[Pixel coordinate grounding data]
* * *

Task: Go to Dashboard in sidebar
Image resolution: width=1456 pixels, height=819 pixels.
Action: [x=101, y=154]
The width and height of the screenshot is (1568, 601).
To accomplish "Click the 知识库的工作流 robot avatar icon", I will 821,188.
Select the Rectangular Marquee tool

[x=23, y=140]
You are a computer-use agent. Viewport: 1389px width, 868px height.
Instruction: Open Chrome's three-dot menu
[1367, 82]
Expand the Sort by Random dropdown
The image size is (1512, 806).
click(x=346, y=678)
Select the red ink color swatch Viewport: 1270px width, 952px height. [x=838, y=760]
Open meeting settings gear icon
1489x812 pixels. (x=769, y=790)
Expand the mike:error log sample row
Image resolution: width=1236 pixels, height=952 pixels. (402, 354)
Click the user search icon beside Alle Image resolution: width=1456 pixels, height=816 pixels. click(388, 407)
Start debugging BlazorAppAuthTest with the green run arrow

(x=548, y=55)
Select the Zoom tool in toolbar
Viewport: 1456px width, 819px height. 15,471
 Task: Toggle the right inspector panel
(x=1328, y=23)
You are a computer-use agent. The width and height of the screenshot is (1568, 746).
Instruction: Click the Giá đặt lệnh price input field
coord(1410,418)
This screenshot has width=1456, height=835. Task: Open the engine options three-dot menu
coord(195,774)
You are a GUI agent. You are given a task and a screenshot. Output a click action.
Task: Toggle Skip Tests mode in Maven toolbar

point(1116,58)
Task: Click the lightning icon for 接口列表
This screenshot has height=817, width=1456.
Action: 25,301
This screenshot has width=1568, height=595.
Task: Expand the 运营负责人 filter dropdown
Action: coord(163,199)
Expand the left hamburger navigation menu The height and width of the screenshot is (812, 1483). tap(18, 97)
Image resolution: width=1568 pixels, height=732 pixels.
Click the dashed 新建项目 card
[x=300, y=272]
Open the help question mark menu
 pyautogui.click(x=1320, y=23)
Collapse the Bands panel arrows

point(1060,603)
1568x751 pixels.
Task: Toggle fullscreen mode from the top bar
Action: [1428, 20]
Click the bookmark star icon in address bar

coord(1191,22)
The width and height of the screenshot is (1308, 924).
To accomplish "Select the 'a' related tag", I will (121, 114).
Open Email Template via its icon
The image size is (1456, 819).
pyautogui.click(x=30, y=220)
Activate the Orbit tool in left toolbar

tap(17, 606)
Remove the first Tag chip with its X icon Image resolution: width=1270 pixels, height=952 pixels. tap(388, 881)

* * *

Output the entries above word for word.

**OUTPUT OF THE TASK:**
Task: Go to Dashboard in sidebar
Image resolution: width=1456 pixels, height=819 pixels.
Action: [x=101, y=154]
The width and height of the screenshot is (1568, 601).
To accomplish "Click the 知识库的工作流 robot avatar icon", I will 821,188.
Select the Rectangular Marquee tool

[x=23, y=140]
You are a computer-use agent. Viewport: 1389px width, 868px height.
Instruction: Open Chrome's three-dot menu
[1367, 82]
Expand the Sort by Random dropdown
The image size is (1512, 806).
click(x=346, y=678)
Select the red ink color swatch Viewport: 1270px width, 952px height. [x=838, y=760]
Open meeting settings gear icon
1489x812 pixels. (x=769, y=790)
Expand the mike:error log sample row
Image resolution: width=1236 pixels, height=952 pixels. (402, 354)
Click the user search icon beside Alle Image resolution: width=1456 pixels, height=816 pixels. click(388, 407)
Start debugging BlazorAppAuthTest with the green run arrow

(x=548, y=55)
Select the Zoom tool in toolbar
Viewport: 1456px width, 819px height. 15,471
 Task: Toggle the right inspector panel
(x=1328, y=23)
You are a computer-use agent. The width and height of the screenshot is (1568, 746).
Instruction: Click the Giá đặt lệnh price input field
coord(1410,418)
This screenshot has width=1456, height=835. Task: Open the engine options three-dot menu
coord(195,774)
You are a GUI agent. You are given a task and a screenshot. Output a click action.
Task: Toggle Skip Tests mode in Maven toolbar

point(1116,58)
Task: Click the lightning icon for 接口列表
This screenshot has height=817, width=1456.
Action: 25,301
This screenshot has width=1568, height=595.
Task: Expand the 运营负责人 filter dropdown
Action: coord(163,199)
Expand the left hamburger navigation menu The height and width of the screenshot is (812, 1483). tap(18, 97)
Image resolution: width=1568 pixels, height=732 pixels.
Click the dashed 新建项目 card
[x=300, y=272]
Open the help question mark menu
 pyautogui.click(x=1320, y=23)
Collapse the Bands panel arrows

point(1060,603)
1568x751 pixels.
Task: Toggle fullscreen mode from the top bar
Action: [1428, 20]
Click the bookmark star icon in address bar

coord(1191,22)
The width and height of the screenshot is (1308, 924).
To accomplish "Select the 'a' related tag", I will (121, 114).
Open Email Template via its icon
The image size is (1456, 819).
pyautogui.click(x=30, y=220)
Activate the Orbit tool in left toolbar

tap(17, 606)
Remove the first Tag chip with its X icon Image resolution: width=1270 pixels, height=952 pixels. tap(388, 881)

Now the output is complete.